• **Problem description**: Transcribe everything in the passage on conservatives and the Constitution from "Unless we reclaim" down to "and over again.".

• **Document passage**:
━━━━━━━━━━━━━━━━━━━━━━━━━━━━━━

Conservatives, Sisyphus, and the Renewed Constitutional Movement
The key to saving America and its exceptional nature is in the math, but it's also very much about the law. More and more people are coming to understand the inextricable link between the decline of American exceptionalism and government lawbreaking.
Rasmussen polling shows that only 28 percent of Americans believe that government operates with the consent of the governed. Consent of the governed, of course, is one of the main principles of the Declaration of Independence.
Gallup polling has shown that for two decades, Americans who self-identify as conservatives outnumber liberals two to one. Liberals, however, have disproportionate control of government.
Based on the math, it is an inescapable conclusion that conservatives are doing something wrong.
The intellectual underpinnings of the conservative movement, which began in the 1950s, were expressed by first-generation conservatives Russell Kirk and William F. Buckley, Jr. and the movement's earliest high-profile political leaders, Barry Goldwater and Ronald Reagan. The foundations of the conservative movement were grounded solidly in Madisonian liberal constitutionalism.
First-generation conservatives reacted to the post-Wilson/Roosevelt America that had shifted away from principles of individual liberty and property rights and towards big-government statism. The early conservative movement also battled big-government, establishment Republicans, epitomized by Nelson Rockefeller, over the heart and soul of the Republican Party.
Conservatives have had a problem governing because, for the most part, statists control the halls of government power. Statists therefore control the levers of the law, and they have turned the law against constitutional principles.
Unless we reclaim the rule of law, conservatives will forever be like Sisyphus, the king in Greek mythology punished for eternity to push a rock uphill, only to watch it roll back down over and over again.
To coincide with Constitution Day, but with themes intended to influence the 2012 election and beyond, second-generation conservative Richard Viguerie and I released a 63-page e-pamphlet titled "The Law That Governs Government: Reclaiming The Constitution From Usurpers And Society's Biggest Lawbreaker."

━━━━━━━━━━━━━━━━━━━━━━━━━━━━━━

• **Provided data**:
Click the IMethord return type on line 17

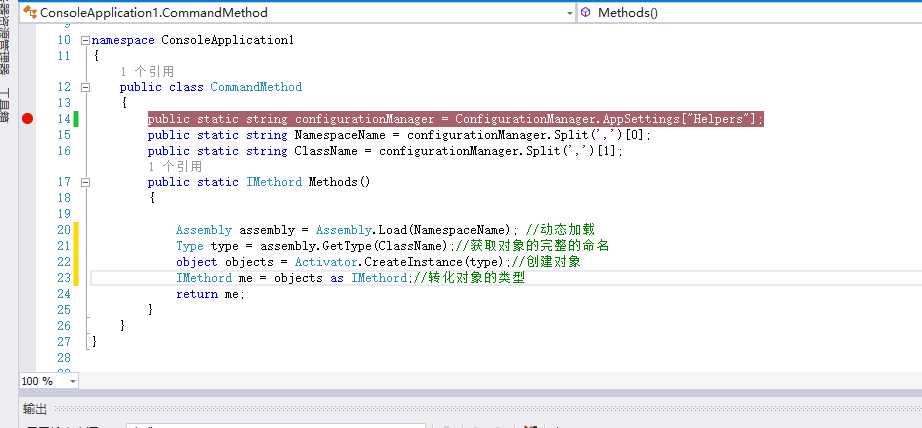[x=274, y=182]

━━━━━━━━━━━━━━━━━━━━━━━━━━━━━━

• **Task solution**:
Unless we reclaim the rule of law, conservatives will forever be like Sisyphus, the king in Greek mythology punished for eternity to push a rock uphill, only to watch it roll back down over and over again.